* Lista de tareas *
**a.** Según el artículo «Sitio a la Iglesia», ¿qué juraron los clérigos?
**b.** Reproduce el artículo «Sitio a la Iglesia» desde «Sitio a la Iglesia» hasta «la propia familia.», cambiando «clérigos» por «sacerdotes».

* Texto para leer *

***

Sitio a la Iglesia

Ha sabido que numerosos eclesiásticos católicos abusaron sexualmente de menores durante la segunda mitad del s. XX, y que algunos obispos encubrieron los hechos. A pesar de esta sinrazón, las reacciones del laicismo han puesto de manifiesto que la Iglesia Católica es el último mantenedor de la razón en la sociedad moderna.


¿Por qué se corrompieron tantos clérigos que juraron pobreza, obediencia y castidad para servir al prójimo sin ataduras mundanas? Porque prefirieron servirse del prójimo y atarse al mundo. Un mundo donde al menos el 50% de los abusos sexuales se comete en la propia familia.

Sólo en EEUU, hay 39 millones de víctimas de abusos, y 290.000 casos en escuelas públicas cada década. En 1993, la Asociación Internacional de Gays y Lesbianas (ILGA) accedió a la condición de consultor de la ONU; en la ILGA están integrados grupos pederastas como la Asociación Norteamericana por el Amor Hombre-Chico (Nambla). En Suiza se distribuyen preservativos de talla preadolescente por iniciativa gubernamental. En España abusa del 23% de las niñas y del 10% de los niños. En Gran Bretaña se acaba de aprobar una ley para «educar en sexo y relaciones» a niños de 5 años.

***

* Conjunto de datos *
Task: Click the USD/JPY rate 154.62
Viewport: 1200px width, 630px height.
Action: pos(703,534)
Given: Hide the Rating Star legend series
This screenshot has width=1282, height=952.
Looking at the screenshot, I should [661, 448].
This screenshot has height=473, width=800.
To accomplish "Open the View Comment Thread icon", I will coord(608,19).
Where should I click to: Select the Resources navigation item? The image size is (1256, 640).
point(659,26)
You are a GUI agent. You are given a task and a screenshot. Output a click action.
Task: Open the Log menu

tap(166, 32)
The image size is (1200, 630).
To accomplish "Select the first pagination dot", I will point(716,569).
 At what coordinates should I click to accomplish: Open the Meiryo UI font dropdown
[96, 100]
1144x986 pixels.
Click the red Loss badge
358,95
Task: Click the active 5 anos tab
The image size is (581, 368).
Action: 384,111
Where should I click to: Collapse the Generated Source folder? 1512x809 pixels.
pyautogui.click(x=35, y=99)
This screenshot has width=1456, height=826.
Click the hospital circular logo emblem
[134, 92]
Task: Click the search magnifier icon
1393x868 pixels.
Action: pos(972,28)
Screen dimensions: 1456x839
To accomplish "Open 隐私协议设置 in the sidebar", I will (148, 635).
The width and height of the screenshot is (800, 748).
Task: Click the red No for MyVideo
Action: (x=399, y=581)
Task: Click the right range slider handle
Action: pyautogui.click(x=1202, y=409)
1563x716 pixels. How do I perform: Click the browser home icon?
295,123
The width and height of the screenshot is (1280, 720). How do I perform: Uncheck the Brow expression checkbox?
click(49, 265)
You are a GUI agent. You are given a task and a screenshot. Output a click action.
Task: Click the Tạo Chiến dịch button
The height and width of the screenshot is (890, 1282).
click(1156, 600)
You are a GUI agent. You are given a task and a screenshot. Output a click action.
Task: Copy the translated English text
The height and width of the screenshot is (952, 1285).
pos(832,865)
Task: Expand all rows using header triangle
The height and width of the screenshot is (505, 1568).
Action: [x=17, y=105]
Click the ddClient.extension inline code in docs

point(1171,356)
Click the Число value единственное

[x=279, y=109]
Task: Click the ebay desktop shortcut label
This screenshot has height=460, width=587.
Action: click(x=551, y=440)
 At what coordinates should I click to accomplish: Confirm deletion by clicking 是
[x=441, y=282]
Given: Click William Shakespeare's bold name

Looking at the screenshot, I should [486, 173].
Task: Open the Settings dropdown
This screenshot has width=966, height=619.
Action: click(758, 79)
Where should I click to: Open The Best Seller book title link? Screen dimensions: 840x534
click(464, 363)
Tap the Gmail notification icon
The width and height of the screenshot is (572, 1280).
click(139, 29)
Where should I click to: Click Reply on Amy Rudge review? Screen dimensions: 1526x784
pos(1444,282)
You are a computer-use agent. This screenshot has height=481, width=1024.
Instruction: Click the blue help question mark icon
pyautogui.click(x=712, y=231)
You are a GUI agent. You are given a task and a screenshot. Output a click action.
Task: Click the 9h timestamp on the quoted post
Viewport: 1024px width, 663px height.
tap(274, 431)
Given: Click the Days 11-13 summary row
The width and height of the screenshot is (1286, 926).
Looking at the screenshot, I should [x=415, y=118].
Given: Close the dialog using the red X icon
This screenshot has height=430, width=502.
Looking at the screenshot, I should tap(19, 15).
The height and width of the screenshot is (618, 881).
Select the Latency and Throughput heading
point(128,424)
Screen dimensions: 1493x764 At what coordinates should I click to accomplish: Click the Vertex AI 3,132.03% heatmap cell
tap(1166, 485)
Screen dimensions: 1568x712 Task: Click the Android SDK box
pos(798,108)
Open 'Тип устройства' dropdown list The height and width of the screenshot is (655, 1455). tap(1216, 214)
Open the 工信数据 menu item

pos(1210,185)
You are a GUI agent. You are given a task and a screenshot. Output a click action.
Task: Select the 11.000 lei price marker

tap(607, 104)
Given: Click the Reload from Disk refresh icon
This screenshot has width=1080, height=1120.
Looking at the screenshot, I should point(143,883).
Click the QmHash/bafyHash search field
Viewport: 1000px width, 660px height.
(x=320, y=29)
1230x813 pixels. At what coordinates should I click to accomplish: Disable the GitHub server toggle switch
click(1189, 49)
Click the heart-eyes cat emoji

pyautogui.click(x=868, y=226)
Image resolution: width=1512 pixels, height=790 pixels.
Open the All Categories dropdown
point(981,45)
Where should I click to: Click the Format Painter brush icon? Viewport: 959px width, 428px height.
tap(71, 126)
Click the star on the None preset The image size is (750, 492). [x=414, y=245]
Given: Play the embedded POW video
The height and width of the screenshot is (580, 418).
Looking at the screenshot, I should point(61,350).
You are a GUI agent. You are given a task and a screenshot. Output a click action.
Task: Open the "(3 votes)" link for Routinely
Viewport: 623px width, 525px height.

***

* Las respuestas *
**a.** Pobreza, obediencia y castidad.

**b.**
Sitio a la Iglesia

Ha sabido que numerosos eclesiásticos católicos abusaron sexualmente de menores durante la segunda mitad del s. XX, y que algunos obispos encubrieron los hechos. A pesar de esta sinrazón, las reacciones del laicismo han puesto de manifiesto que la Iglesia Católica es el último mantenedor de la razón en la sociedad moderna.


¿Por qué se corrompieron tantos sacerdotes que juraron pobreza, obediencia y castidad para servir al prójimo sin ataduras mundanas? Porque prefirieron servirse del prójimo y atarse al mundo. Un mundo donde al menos el 50% de los abusos sexuales se comete en la propia familia.